I have seen People do stupid stuff to wires. In my time of services. One guy even went as far a hooking his brake wire to a reverse wire so if something tried stealing his trailer. The moment he reversed it would lock the brakes up 😂
Not to mention, if the tire psi says 65 psi on the side ,then 65 psi is what you run all the time . They are not like car tires.
@joshuavanalst2365
Rad!! Most people unfortunately would probably toss it and buy new. Glad to see someone promoting reuse rebuilding etc.
No swnse replacing when rebuilding better is an option...
@@BigTireGarage The center lights was the best part can you show how it looks at night?
I don't know where u live but if someone tried to throw away a trailer like that around here there would be a line a block long trying to get it. Typically insurance companies are the culprit for that kind of nonsense.
Like some others have mentioned, using spindles to mount the spares gives you a little backup if ever needed. You might think about getting some spare tire covers to help the spare last a little longer by blocking the UV. I think I'd have either stained or varnished the decking too just to help keep it looking good, plus it'd be easier to clean up if you get grease or oil on it. Great video, thanks for showing how to get things done for a great price, now if I only had a shop full of killer tools like you have.
Smart Man on the grounds, I have rewired all my trailers and camper and put in a ground for each light.
I like adding some tubing to the center of the wheel mounts to support it while you line up the bolt holes. You can use round or square, just so long as you place it after mounting the first time so that it supports the rim instead of the lugs.
did that when I mounted tires inside the enclosed trailer on a rack. Makes it a lot easier to place it on and then spin it to line up the holes. I did use welded-through bolts. being the same thread, if you lost a lug nut, the spare had 3 available.
Great video in showing how to rebuild and customize a trailer to better suit your needs. Loved the way you explained how and why you wired the electrical components. The only thing that I would have done differently would be to sand under coat and paint the frame while it was bare bones. That would have made it look like a brand new trailer when finished.
I thought about doing that and I do have some more upgrades planned for this trailer soon...
I see someone else said many people don’t paint the cross pieces under the wood but why when you had the trailer apart didn’t you take a couple extra hours to apply a rust converter to all metal surfaces & paint them? That would have truely been a rebuilt trailer that would look like it is new! Other than not giving it a coat of paint,nice job!

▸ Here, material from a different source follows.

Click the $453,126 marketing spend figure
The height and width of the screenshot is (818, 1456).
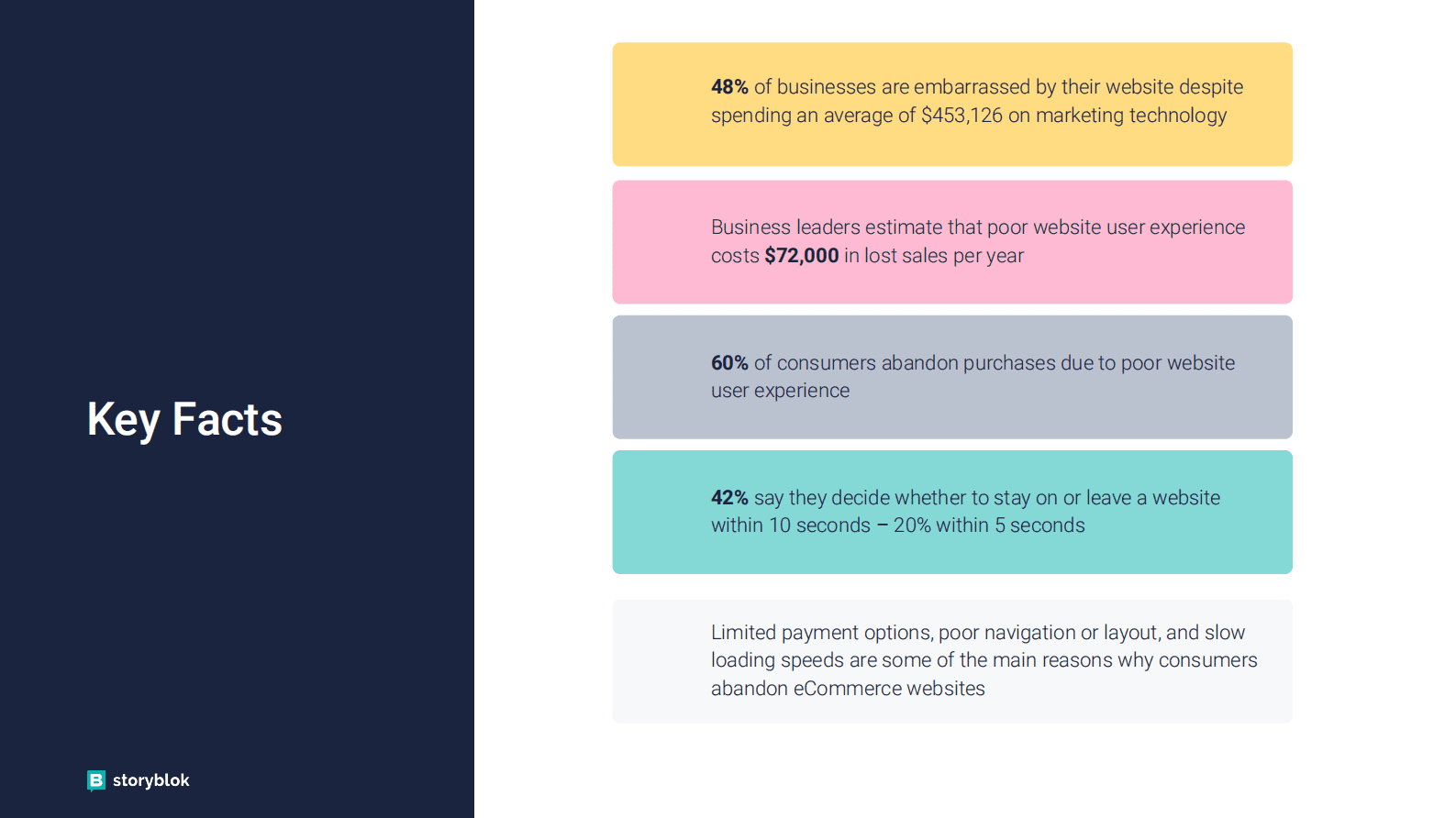pyautogui.click(x=961, y=116)
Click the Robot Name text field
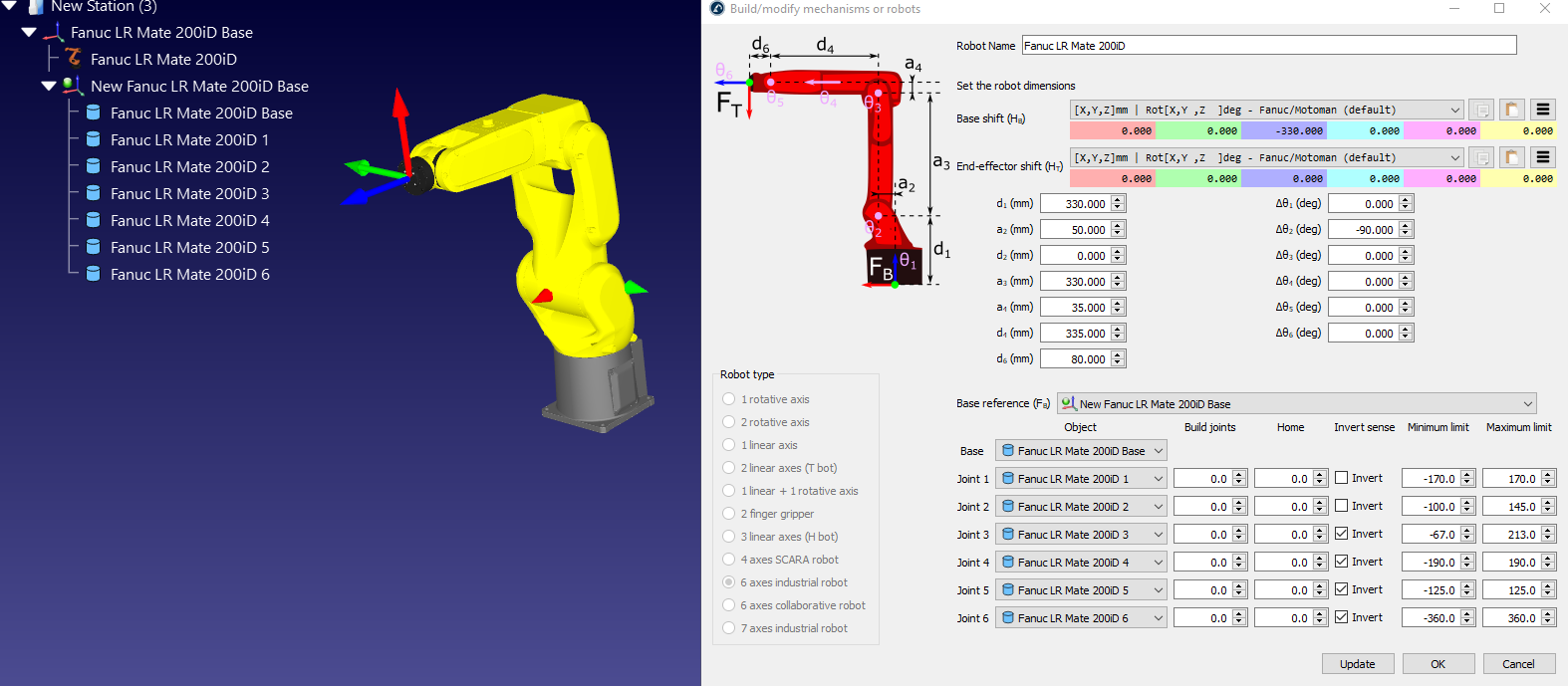Screen dimensions: 1568x686 1268,46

That turned out amazing…..the lights running down the center are genius!! Great stuff as always Ian 👊🏻👊🏻
Another note on the wood decking, mount the boards with the crown up. So if your looking at the end of the board, the growth rings will make a "C" shape, you want the top of the C at the top, and the 2 ends facing down. This will help prevent the wood from holding as much water, prolonging the life of the wood. Also for people that don't know, just because you put a higher weight capacity axle under your trailer does not increase the "legal" capacity. If you get stopped of checked by DOT they are only going to go by the data plate/sticker on the tongue of the trailer and they could punish you with anything from a ticket to impounding your trailer or anything in between. (Not saying I agree with that, just a warning to those that may not know.)
To add to this comment, speaking of the DOT,
ANY TRAILER rated 1 pound over 10,000 lbs, pulled by
ANY VEHICLE UNDER 26,000, lbs., is required the driver to be licensed with a Class A, CDL.
Got that? You must be legally licensed to operate a semi down the highway.
Wait, there's more! IF your tow vehicle + trailer combined gross over 17,000 lbs. Your required to have a Combination licensed plate on the tow vehicle $500. + plate.
If you fail to aquire and pay for this and get stopped, they take your truck weight, add your trailer and the contents weight, and add those figures to total gross weight overload fine on your tow vehicle. Basically, you're going to jail, and you might as well handover the title of your rig to pay the fine.
On my 10,000 GVW trucks, I pull 7,000 lb trailers to stay under that magic 17,000 Combination number.
One more thing, yes, there's more!
If you have one of these fancy crew cab, 4x4 dually, loaded for bear tow rigs with a GVW over 10,001 lbs, DON'T CROSS ANY STATE LINES w/o a
DOT # with the sticker numbers on the doors. You'll have some face 2 face time with the judge about you being in business.
Just stay under the 10,000 limit. This is why you're seeing these newer trailers rated at 9,950 GVW now.
Hope this helps.
36:03
Humbly, I would suggest a C channel down the center, with lights and extra tie downs. You can NEVER have too many straps. I agree with the hub for a spare tire holder and i would suggest spare tire covers. I live in the Midwest and road salt is hell on everything. The tire cover will also help deter rust on the lug and rim of your spare.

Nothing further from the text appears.